Models that describe battery dynamic processes at all levels are not feasible. Therefore, mechanistic battery models, referred to as full-order models (FOMs), need to be tailored to specific purposes that require a deep understanding of a particular aspect of the battery’s operation and performance. Many mechanistic models have been developed specifically to describe battery thermal behavior [8,9,10,11,12]. In general, models for analysis and diagnosis purposes employ detailed simulations of the battery’s physics and, thus, are often multidimensional, multiphysics models and are computationally slow. Models for control and optimization applications are usually computationally fast, but provide a limited description of the underlying physics. The most commonly used mechanistic model for single-battery cells is a lumped parameter simplification of a FOM called the pseudo-two-dimensional (P2D) model.

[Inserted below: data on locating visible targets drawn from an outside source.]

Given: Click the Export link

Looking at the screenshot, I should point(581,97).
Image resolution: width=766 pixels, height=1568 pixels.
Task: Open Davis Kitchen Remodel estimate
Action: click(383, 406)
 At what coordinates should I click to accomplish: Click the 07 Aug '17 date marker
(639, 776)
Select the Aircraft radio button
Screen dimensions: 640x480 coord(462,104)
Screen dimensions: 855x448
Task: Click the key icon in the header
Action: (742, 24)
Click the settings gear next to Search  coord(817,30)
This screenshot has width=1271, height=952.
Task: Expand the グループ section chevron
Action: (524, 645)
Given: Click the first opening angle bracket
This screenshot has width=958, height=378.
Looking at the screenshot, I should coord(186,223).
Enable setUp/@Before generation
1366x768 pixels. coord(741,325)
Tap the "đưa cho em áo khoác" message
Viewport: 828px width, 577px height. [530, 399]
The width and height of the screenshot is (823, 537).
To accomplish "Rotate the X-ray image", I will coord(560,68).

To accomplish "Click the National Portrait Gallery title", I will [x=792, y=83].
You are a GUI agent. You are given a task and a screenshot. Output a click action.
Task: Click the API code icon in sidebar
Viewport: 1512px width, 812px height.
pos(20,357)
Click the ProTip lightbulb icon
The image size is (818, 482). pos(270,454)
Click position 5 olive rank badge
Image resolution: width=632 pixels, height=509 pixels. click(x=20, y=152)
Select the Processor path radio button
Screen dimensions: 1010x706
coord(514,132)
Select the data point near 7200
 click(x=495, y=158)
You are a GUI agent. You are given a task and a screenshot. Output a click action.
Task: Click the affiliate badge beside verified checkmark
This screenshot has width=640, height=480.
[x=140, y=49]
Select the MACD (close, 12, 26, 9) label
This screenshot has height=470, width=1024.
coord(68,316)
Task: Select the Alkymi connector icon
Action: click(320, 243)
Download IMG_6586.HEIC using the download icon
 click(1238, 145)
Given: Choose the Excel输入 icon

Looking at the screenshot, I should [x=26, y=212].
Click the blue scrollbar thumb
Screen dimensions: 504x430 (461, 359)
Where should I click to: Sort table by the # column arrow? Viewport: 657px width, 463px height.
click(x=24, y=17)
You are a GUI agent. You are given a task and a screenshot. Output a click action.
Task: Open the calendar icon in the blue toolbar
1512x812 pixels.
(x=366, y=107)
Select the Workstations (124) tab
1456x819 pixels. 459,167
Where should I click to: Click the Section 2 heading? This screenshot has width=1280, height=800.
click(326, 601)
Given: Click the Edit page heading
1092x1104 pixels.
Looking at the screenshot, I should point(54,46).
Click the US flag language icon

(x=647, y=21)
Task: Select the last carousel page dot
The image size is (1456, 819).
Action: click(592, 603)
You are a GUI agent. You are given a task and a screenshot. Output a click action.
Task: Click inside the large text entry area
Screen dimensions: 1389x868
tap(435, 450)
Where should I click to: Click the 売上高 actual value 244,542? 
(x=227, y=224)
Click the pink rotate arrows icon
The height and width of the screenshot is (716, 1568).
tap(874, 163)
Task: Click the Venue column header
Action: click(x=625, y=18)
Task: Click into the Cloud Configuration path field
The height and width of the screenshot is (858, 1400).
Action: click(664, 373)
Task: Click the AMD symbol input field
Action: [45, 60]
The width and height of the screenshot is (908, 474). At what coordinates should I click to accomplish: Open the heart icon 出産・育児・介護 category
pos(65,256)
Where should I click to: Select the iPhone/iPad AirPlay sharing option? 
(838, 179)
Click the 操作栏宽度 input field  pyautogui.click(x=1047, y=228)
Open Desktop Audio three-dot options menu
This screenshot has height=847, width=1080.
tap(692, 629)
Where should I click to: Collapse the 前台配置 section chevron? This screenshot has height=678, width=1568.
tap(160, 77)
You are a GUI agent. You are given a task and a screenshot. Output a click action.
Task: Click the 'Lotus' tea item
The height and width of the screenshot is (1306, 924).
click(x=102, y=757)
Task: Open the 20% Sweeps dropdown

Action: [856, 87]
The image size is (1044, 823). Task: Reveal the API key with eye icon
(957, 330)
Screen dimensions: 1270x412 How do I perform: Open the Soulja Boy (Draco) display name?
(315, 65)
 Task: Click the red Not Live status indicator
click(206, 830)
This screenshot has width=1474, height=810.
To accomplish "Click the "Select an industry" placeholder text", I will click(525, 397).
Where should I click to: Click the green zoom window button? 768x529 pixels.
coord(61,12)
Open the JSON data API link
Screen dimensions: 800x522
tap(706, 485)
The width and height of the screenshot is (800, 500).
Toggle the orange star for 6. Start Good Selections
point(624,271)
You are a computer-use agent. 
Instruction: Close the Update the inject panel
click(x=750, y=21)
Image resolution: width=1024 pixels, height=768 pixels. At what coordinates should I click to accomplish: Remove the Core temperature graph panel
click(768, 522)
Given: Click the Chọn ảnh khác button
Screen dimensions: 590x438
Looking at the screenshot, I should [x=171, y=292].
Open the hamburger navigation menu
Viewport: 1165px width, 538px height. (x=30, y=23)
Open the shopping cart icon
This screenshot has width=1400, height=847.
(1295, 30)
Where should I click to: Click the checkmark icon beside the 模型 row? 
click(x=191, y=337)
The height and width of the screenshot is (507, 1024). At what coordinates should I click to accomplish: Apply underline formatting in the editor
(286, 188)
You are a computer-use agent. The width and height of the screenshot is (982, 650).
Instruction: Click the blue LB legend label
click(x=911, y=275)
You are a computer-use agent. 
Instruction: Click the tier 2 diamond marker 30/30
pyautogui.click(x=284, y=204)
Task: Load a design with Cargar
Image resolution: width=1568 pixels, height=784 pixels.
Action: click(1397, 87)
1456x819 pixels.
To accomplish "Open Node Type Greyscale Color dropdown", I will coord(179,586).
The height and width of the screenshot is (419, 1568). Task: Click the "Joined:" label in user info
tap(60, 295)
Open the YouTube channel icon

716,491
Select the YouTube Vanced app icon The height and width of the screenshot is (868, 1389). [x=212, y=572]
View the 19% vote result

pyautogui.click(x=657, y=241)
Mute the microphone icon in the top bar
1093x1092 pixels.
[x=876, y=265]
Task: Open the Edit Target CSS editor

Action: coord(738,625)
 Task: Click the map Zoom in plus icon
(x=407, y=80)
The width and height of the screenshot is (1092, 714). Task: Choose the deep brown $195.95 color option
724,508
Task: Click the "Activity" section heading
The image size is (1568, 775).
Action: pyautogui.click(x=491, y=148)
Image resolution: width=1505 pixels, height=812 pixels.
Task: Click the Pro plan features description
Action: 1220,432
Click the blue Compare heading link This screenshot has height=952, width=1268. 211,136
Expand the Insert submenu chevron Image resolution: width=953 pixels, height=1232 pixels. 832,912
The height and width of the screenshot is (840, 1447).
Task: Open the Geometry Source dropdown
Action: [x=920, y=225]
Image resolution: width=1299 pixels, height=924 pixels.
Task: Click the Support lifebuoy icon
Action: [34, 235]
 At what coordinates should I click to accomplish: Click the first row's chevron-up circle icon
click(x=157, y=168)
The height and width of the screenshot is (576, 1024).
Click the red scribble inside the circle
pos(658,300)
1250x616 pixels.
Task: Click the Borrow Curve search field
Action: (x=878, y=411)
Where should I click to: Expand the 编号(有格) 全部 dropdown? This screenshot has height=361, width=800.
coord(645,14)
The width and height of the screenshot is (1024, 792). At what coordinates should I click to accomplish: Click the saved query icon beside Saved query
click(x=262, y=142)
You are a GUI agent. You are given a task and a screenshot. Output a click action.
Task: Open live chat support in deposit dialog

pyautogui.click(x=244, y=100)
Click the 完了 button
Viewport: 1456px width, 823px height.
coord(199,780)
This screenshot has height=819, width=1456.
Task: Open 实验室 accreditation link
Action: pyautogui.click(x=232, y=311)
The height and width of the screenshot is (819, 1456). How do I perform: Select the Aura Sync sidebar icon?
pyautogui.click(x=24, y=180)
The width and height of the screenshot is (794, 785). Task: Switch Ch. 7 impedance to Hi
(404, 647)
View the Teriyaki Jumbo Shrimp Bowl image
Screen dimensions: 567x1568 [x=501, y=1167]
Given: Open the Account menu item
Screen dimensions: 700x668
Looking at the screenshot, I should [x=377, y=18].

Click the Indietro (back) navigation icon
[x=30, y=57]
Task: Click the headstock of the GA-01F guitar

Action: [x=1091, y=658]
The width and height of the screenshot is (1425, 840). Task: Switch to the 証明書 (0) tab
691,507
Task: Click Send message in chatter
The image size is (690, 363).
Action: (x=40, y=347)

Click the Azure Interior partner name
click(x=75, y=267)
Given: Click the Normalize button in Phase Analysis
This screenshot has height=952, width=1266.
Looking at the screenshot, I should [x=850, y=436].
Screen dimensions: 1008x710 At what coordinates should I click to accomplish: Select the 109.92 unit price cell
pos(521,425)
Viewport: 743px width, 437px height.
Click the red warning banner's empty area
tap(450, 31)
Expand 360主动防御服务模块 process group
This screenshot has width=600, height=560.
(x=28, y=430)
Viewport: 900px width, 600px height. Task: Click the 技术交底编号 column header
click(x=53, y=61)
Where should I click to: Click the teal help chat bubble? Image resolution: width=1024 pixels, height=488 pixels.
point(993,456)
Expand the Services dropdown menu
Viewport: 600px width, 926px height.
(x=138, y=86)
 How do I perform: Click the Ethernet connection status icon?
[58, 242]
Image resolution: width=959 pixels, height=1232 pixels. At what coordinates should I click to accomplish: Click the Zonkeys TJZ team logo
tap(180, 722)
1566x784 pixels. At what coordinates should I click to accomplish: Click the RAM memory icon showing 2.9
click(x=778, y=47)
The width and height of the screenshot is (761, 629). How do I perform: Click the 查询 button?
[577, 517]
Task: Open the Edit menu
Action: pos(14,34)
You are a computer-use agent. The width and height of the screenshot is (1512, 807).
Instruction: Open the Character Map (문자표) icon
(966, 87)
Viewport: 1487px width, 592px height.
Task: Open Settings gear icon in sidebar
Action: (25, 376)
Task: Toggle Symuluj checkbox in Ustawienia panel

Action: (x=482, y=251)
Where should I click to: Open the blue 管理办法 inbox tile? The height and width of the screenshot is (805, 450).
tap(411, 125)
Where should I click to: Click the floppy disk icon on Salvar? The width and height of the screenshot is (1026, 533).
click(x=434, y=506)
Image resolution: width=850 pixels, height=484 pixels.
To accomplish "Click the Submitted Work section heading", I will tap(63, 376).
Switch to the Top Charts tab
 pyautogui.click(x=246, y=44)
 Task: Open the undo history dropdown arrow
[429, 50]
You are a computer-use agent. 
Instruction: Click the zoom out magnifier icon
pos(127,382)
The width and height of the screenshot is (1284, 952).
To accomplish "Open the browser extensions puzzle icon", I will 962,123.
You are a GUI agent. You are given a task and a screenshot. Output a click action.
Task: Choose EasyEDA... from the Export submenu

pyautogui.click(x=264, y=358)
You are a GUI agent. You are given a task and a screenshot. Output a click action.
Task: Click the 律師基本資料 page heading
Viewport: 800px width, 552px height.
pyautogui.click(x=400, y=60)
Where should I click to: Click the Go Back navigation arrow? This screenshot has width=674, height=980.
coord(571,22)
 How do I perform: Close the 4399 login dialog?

Even given P2D simplifications of battery homogeneity and a constant electrode thickness, P2D models still use more than fifteen parameters specific to a particular battery and their computational cost is still too high for control and optimization applications. On the other hand, P2M parameters are too lumped to provide much insight into the underlying phenomena [13,14]. Decades of research have been conducted to develop reduced-order models (ROMs) that adequately retain the robustness of FOMs without excessive computational complexity. The state of the art for the various methods of achieving Li-ion battery ROMs has recently been reviewed in the literature [15,16]. We limit our following discussion of such methods to equivalent circuit models (ECMs), their model-based extensions, and the single-particle model approximation. These methods are most pertinent since our ROM, developed in the following sections, is a single-particle application and is most likely to be used instead of or alongside an ECM.

ECMs that do not consider fundamental physics have been extensively used to imitate the relationships between battery input and output systems while offering real-time computation [17,18,19,20,21,22]. ECMs use electrical circuits to simulate lithium-ion cells utilizing capacitors to shape the battery capacity, while variable resistors and controlled-voltage sources shape the temperature effect or SOC variations. Black-box modeling is another extensively applied method to provide real-time computation. It relies on developing an equivalent transform function with different inputs and outputs. Like ECMs, this method depends on experimental data for a specified battery [23]. ECMs and transform functions are generally implemented in a “mixed approach” along with thermal and aging models, as shown in Figure 1 [24].

Model-based methods have been developed that have greatly enhanced the basic ECM. Some of the predominant model-based methods have been recently reviewed in the literature including the Luenberger, sliding mode, Kalman filter, and proportional integral (PIO) methods [25,26,27,28,29,30]. Model-based methods have a battery model at their core that uses measured current and voltage signals to provide a closed-loop estimation method. These methods typically use static models where model parameters are applied offline and assumed to not change over time. However, these models often do not ensure sufficient accuracy over a broad range of operation conditions and long time frames. In light of this, efforts have been made towards online model adaptation methods, including population-based optimization, dual filtering, and least squares (LS)-based methods such as moving window LS, continuous-time LS, and recursive least squares (RLS) [31,32,33].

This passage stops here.